Evaluating Models
Understanding model quality is essential for producing good segmentation results.
Metrics
The train command outputs three key metrics after training:
Accuracy
Accuracy = (TP + TN) / Total Instances
The percentage of all character positions that were correctly classified (both boundaries and non-boundaries). This is the broadest measure of model quality.
Precision
Precision = TP / (TP + FP)
Of the boundaries the model predicted, what fraction was correct. High precision means few false boundaries (over-segmentation).
Recall
Recall = TP / (TP + FN)
Of the actual boundaries, what fraction did the model find.
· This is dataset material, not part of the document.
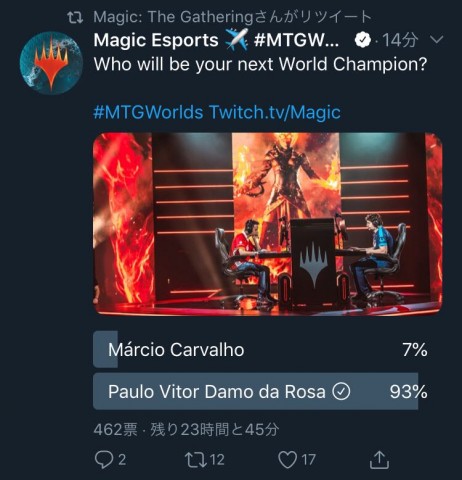Image resolution: width=462 pixels, height=480 pixels.
Task: Open the tournament stage photo
Action: 268,224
High recall means few missed boundaries (under-segmentation).
Confusion Matrix
| Predicted Boundary (+1) | Predicted Non-boundary (-1) | |
|---|---|---|
| Actual Boundary | True Positive (TP) | False Negative (FN) |
| Actual Non-boundary | False Positive (FP) | True Negative (TN) |
Pre-trained Model Benchmarks
| Model | Accuracy | Precision | Recall | Training Corpus |
|---|---|---|---|---|
| japanese.model | 94.15% | 95.57% | 94.36% | UD Japanese-GSD |
| korean.model | 85.08% | – | – | UD Korean-GSD |
| chinese.model | 80.72% | – | – | UD Chinese-GSD |
Improving Model Quality
If accuracy is unsatisfactory, consider:
- More training data – A larger and more diverse corpus
- Lower threshold – Try
-t 0.001to allow more boosting iterations - More iterations – Try
-i 5000or higher - Better corpus quality – Ensure consistent tokenization and clean text
- Retraining – Start from an existing model and train with additional data (see Retraining Models)